RESIDENTIAL SUMMARY JUNE 2014

As I am sitting to write a summary about my second residency, I must preface this by saying my experience, though fruitful, was short lived due to the fact that I became very ill. My hospital stay was longer than my residency. I initially thought it was just nerves, but it went beyond that. One might think this would have been my saving grace as did not have to endure the endless barrage of critiques. This is untrue. I felt completely gypped!
I had a perfect block of critiques in my schedule. Though I was nervous, I was also excited to see what type of discourse my diverse grouping of work would generate. The project I was creating for my Critical Theory class was good, and I had already presented on my readings prior to falling ill. My elective—The Ineffable, The Unthinkable, The Unrepresentable—was quite entertaining and I was looking forward to it. I felt I could have really contributed more to both of these classes had my ailment not interfered. A couple of weeks following the residency, I was able to meet with Louise. This meeting finally gave me some closure, yet the door is still a bit ajar. However, I must move forward, confused and exhilarated. These types of contradictory feelings seem to be a common thread in my education thus far, so I must be doing something right.
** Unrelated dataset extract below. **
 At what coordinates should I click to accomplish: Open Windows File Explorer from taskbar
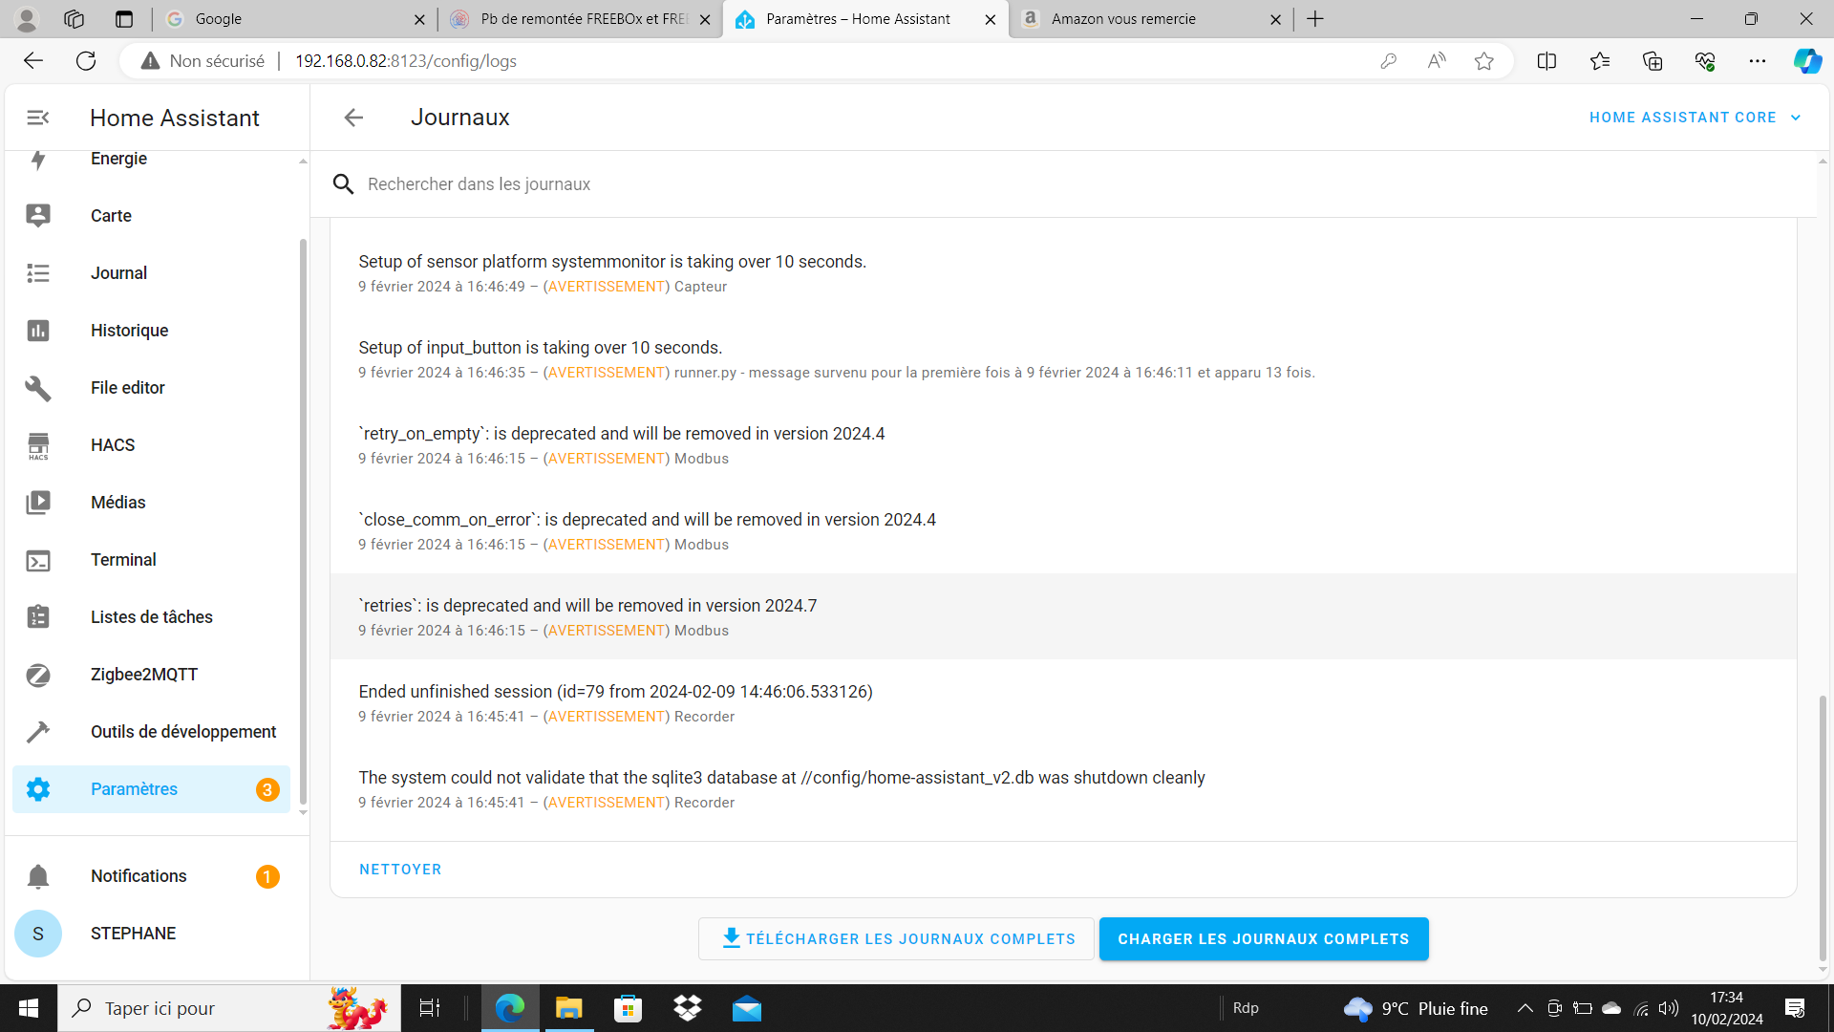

The critiques I received from peers within my crit group and a couple of professors were positive and riddled with constructive criticism. My biggest issue is contextualizing my work within a modern framework that reads as “Washburn,” and not as an appropriation. Though I dare say my burger, “Patty,” is better than Oldenberg’s. The burger was part of my project, “Language as a Desert.” The response to this work, which is based on the issue of food politics, was split, good versus bad food. When the initial issue of what school children are being fed for lunch came to me, it never occurred to me that there was another whole issue regarding the definitive around what is “good” and what is “bad” food.
I am finding that I am veering quite a bit away from my comfort zone of painting. I love to paint. Quite frankly I will paint anything. This again, presents the problem I have with contextualization. I do not want to be like Jackson Pollock or Claes Oldenberg. I want to be me, Washburn. In pursuit of this, I have been given a fabulous list of artists to look up, that may or may not have anything to do with something I may or may not do, or have done; and therefore, I should research these suggestions in order to further validate the unoriginal nature of my works within this great world of art. I do find when I am conducting my research that I have these moments of shear genius and then the feeling dissipates once I discover “it has been done before.” The list is long and the artists are many. I will list a few here; forgive my spelling as I am still learning: David Shrigley, Tom Freidman, Mitch Headberg, Lewis Black, Michael Raedecker, Josh Smit, Jonathan Seliger, Tim Hawkinson, Andrea Fraser, Jean Lowe, etc. Many of the various recommendations I received are relative to food politics, humor and artifice.
I was unsure as to whether or not people were picking up on the humor. It can be difficult to convey non-verbally. My work, “Paper Napkins,” I find to be quite hilarious and received the positive comment from Sunanda that it was the most original piece of work I had amongst everything I had generated. However, it flew under the radar. Or maybe it is just so good no words are available to convey the greatness of it. Though improbable, it is fun to ponder.
It is at this juncture that I remain equally focused and intensely driven to create more works like “Paper Napkin.” I will pursue the humor within art and within my art. I cannot say I will solely commit myself to gag studies, jokes and the like. The future can only tell. I have another soft sculpture in the works that I hope de-contextualizes that Oldenberg attachment I created for myself. It is important to me that I not give everything away here. I do not want to foil my plans by inappropriately publishing a gag before it occurs and then not be able to follow through with it. It is my hope I remain out of jail and free from trouble as I begin my odyssey. As usual, I am a bit nervous; typically this is a good sign.